Let me try to clarify what all this is about. It is a subproject of the training effort, which already has the actual training and outreach calendar events, and the Training for Trainers (TfT) strand. It is another piece in the jigsaw. The desired outcome is an online community with a virtual learning environment (VLE) that is hosting and developing teaching modules that will effectively teach Wikimedia topics (in English, as of the moment).
So far the distance learning project (VLE project for short) has three subprojects I want to announce:
(1) Content (i.e. topic policy and content scavenger hunt)
To start with there will be a defined scope, divided into two unequal sections: Core and Outreach. For example at the first TfT workshop last weekend there were four presentations: on talk page etiquette, dispute resolution, GLAM and Wikipedia in Education. Of these the first two are Core and the second two Outreach. The main thrust of the project will be to get to the point where anyone can learn all the Core topics in decent teaching modules that are designed to common educational principles and standards. But Outreach is not going to be off-topic.
This is an area where anyone can help right now. All content will be CC-by-SA. Initially existing CC-by-SA text can be used to seed modules. E.g. the whole Help: namespace on enWP: I'm talking to Peter Coombe (User:The wub) about this, who is on a WMF fellowship working over that material.
What I really need help with is with (a) FAQ-like material (what people tend to ask us about) and its subset (b) standard OTRS queries. There are lists of OTRS standard answers, I know. Please write to me offlist with suggestions: "how to start an article" and "how to reuse material" are typical. This is pretty basic to make sure the VLE teaches what people want to learn.
(2) Moodle. Free-source course management system. When there is something to discuss, moodle.org would be the place. If you have Moodle expertise and would like to be involved, please let me know offlist.
(3) Community. The acronym MBWL (i.e. Moodle-based but wiki-like). and hashtag #wikimodule now exist: that was the easy part.
You will be glad to know that there are some policies too. There will be "modules" and "good modules" and "featured modules". MBWL:GOOD says that only good modules go public, and that pure lesson plans, or pure distance learning modules without IRL notes, don't qualify as good.
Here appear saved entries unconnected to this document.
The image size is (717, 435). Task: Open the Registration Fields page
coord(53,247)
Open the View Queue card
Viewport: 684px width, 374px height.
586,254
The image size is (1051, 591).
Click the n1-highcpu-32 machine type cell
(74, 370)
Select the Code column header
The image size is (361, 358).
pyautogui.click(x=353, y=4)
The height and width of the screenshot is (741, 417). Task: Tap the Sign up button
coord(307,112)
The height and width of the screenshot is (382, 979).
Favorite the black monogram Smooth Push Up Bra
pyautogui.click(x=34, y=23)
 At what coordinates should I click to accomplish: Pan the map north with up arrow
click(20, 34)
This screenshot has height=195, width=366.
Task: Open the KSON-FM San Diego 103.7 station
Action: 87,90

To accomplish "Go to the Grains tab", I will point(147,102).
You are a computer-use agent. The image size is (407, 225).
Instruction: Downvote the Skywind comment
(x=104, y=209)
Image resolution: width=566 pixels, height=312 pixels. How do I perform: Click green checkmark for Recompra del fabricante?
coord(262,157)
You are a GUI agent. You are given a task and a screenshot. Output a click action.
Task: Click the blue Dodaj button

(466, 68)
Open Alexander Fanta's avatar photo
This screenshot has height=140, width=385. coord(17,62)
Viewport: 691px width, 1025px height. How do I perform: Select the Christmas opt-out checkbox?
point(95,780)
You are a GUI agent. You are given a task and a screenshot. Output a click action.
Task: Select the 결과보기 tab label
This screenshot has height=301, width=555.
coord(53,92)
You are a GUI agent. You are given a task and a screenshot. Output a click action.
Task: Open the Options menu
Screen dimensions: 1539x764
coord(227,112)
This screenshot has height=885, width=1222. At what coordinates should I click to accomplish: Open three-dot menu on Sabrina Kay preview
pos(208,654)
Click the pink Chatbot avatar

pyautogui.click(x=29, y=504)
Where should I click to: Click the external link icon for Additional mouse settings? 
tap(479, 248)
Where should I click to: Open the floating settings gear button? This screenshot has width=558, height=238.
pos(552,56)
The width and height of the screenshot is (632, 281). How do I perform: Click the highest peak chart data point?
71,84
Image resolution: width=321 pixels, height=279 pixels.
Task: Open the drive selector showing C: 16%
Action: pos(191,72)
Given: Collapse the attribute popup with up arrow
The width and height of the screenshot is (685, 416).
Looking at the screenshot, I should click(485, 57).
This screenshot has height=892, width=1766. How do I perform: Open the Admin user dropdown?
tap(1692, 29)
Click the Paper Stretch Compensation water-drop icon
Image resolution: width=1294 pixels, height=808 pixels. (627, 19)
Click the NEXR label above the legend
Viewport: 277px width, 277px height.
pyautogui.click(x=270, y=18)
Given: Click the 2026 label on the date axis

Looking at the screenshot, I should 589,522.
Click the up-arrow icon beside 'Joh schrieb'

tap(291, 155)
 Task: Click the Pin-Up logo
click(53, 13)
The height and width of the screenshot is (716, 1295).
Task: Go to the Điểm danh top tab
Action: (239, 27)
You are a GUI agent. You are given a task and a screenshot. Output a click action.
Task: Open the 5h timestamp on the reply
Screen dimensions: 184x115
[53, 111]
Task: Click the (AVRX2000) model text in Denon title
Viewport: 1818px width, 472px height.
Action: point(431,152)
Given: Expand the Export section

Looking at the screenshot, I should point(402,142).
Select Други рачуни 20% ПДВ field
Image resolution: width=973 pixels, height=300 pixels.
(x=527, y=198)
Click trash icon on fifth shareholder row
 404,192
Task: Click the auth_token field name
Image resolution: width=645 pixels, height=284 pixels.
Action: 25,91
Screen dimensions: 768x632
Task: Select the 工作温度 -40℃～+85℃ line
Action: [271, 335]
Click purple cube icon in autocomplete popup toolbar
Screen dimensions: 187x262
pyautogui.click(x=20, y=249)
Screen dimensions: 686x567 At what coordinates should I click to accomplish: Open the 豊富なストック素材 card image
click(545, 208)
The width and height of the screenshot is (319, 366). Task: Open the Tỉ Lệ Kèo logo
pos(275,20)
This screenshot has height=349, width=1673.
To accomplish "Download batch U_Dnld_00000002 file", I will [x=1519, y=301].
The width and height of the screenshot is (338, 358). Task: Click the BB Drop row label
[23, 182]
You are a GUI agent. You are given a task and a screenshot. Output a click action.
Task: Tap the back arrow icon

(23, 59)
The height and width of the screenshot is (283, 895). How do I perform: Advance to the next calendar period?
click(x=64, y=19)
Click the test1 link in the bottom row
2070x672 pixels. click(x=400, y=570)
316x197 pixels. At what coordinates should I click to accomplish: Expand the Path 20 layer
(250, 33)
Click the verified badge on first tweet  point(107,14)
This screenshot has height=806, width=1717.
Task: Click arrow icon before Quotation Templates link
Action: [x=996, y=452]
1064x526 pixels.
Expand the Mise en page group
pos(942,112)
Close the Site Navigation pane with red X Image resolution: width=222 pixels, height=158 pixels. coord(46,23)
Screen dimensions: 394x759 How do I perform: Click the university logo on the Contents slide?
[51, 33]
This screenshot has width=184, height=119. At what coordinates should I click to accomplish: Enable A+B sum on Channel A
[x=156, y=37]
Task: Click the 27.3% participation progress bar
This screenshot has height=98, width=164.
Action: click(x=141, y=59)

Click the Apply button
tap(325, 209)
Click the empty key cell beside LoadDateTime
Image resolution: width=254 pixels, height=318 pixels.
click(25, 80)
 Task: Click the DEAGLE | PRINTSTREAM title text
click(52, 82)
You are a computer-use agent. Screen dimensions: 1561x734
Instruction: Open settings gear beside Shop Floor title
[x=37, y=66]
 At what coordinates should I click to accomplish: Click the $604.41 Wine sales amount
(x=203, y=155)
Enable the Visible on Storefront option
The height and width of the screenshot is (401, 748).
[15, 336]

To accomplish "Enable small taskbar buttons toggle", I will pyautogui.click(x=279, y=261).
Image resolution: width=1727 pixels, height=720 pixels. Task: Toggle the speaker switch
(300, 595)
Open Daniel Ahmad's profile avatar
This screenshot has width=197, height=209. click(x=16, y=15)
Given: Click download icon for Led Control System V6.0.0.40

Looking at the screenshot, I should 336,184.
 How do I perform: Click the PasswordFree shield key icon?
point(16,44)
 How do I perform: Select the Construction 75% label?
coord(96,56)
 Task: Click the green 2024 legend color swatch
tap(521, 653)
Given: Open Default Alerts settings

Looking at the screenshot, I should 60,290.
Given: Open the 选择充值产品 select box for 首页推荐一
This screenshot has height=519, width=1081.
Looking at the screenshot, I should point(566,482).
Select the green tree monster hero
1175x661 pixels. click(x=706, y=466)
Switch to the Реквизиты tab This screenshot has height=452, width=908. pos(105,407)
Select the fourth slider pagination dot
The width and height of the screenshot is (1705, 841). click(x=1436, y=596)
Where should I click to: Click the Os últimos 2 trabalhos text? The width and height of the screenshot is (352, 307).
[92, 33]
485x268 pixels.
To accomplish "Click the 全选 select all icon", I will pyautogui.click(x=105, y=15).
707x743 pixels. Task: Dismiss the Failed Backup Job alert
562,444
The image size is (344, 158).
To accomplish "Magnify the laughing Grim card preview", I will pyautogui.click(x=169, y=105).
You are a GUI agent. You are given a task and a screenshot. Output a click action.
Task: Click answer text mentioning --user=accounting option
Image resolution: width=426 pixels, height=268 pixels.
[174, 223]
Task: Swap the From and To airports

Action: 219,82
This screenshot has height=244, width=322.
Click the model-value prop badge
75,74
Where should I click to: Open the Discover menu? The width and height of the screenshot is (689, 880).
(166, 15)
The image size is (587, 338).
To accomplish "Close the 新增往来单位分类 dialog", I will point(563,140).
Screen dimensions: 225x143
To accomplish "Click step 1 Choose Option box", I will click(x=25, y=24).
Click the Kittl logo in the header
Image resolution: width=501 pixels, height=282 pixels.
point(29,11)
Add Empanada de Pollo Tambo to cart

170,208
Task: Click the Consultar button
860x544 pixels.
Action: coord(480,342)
It also says the procedure of grading an article good and so publishing it will be under the control of the whole account-holding community, and will be a box-ticking exercise. MBWL:FM states that grading a module featured will be a threaded review process under the control of the account holders who are also accredited via WMUK and TfT (this is where things start to interlock). The rationale for this policy states that the VFL regards debates on how people learn as off-topic there. They are on-topic in other places, such as a page on uk.wikimedia.org where anyone can debate the quality definition on the talk page, but which is edited by trainers who have done the TfT course and so are at least starting from common ground.
There is an existing education email list that may prove helpful for detailed thrashing-out.
I shall be available at the WWI Editathon on Saturday if anyone wants to chat about all this, or let me near a whiteboard.
Charles
Wikimedia UK mailing list wikimediauk-l@wikimedia.org http://mail.wikimedia.org/mailman/listinfo/wikimediauk-l WMUK: http://uk.wikimedia.org
On 13 June 2012 08:17, brian.mcneil@wikinewsie.org wrote:
This sounds rather interesting Charles. Please do bear in mind that Wikinews can be a good way of opening doors.
Thanks. For a journalist I think this is a "man bites dog" story based on Wikimedia not reinventing the wheel, but adapting off-the-shelf technology (Moodle) and approach (Midas trainer-training relies on theory about learning styles).